Support operators who have been most impacted and keep information up-to-date to help guests plan their trips, avoid closures, and come away with a great outlook on future travel. Hint: answer questions that you’re receiving (or expecting to receive) with easily shareable content, giving you another way to showcase your destination.

Target a restriction-relevant audience

Destinations should hone their content and distribution for each unique geographic audience. By plotting out a series of three- to four-week campaigns, you’ll be able to capitalise on the phases of reopening while retaining a bit of flexibility and ensuring each audience what they need to start dreaming (and booking) in your destination.

Reuse, Recycle, Repost

Finding the time, energy, and resources to create new content that highlights your destination’s usual energy and excitement is always difficult—no less so when locked down. But, changes in consumer expectations and behaviours may provide an opportunity to utilise previously overlooked content. A sparsely populated beach may not have aligned with your messaging before, but now highlights a socially distant (and responsible) experience worth promoting. Recut videos to emphasise a new USP like open spaces, or record a voiceover that gives new context to existing visuals.

Establish a partner-to-posting pathway

Promote your stakeholder communities (and save yourself some work) by establishing an easy, clear way for them to promote their content on your channels.
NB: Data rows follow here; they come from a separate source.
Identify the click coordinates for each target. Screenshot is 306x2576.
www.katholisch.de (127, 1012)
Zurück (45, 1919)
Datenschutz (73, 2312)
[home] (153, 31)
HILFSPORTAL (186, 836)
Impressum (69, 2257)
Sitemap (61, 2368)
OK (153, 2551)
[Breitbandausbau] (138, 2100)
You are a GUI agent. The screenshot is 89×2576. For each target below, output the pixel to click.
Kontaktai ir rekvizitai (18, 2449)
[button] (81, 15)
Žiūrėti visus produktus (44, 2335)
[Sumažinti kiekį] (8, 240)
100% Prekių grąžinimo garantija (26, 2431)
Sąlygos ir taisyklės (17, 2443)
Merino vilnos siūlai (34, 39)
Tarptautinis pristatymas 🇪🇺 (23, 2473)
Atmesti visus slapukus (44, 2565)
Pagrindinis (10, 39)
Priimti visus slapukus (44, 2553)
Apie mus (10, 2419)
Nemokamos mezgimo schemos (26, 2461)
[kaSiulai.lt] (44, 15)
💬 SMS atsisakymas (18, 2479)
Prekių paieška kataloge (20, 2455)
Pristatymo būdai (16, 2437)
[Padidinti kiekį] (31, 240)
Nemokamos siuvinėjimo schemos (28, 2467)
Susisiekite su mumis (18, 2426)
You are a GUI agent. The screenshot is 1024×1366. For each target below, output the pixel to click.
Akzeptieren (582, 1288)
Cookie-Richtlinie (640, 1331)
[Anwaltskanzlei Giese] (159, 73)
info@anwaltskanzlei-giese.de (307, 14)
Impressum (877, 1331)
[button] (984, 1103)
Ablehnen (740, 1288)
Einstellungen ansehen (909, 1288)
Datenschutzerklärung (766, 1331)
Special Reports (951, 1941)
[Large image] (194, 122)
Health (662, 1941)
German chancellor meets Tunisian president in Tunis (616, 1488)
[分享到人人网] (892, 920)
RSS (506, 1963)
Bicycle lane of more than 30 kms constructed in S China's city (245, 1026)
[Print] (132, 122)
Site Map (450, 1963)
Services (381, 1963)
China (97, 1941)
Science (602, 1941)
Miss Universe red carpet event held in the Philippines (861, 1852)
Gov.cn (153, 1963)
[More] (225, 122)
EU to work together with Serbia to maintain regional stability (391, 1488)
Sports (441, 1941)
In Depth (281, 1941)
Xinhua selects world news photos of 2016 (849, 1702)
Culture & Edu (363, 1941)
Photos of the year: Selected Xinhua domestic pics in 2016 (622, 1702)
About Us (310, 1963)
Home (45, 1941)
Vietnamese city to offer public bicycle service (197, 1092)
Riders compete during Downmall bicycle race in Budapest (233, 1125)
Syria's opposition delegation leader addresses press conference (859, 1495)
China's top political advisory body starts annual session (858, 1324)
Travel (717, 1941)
It’s a win-win— operators increase their reach and DMOs easily source content without having to spend time and money finding or creating it.

Reach out to your stakeholders and provide a process for them to share their content in the right format and with the right accreditations for your channels.

Buy some ads

While many businesses are hibernating, a large portion of digital advertising spend has ceased, causing pay-per-click (PPC) costs to dramatically fall.  Evidence from sources such as Neil Patel shows ROI on paid advertising increasing up to 71%, meaning now is the time invest in PPC ads if you have available budget to do so. In today’s pay-to-play environment, even websites optimised for SEO struggle to generate traffic without integrating a paid content strategy.

Utilise short, localised campaigns, produce varied creative, and target your ads to well-defined audiences at each phase of recovery. Large corporations usually buy big in broad demographics, leaving highly targeted, niche audiences ripe for personalisation open for smaller brands.

Bonus: Take that data deep dive

For those who have a little extra bandwidth, pour over your channels’ data with an eye toward ROI. Analysing your data will present the most valuable audiences for each phase of recovery. We’re all living in times of rapid change, so remember to find the time to examine your audience at least twice a year. (This is a critical, and often overlooked, part of social media marketing.)

If your data opens your eyes to new audiences, consider new channels. Platforms like Tik Tok and Snapchat may seem full of teen memes, but their usage rivals Facebook and Instagram in younger demographics. Even if they aren’t in your strategy today, Tik Tok is the most downloaded app in 2020 and Snapchat/Tik Tok users spend roughly equal time on these platforms as they do Instagram and Facebook. With stats like those, it’s hard to discount their place in future marketing channel mixes.

Hyper-localisation and niche targeting aren’t just used in social media, they’ve been accelerating quickly in Public Relations and earned media placements over the past few years also.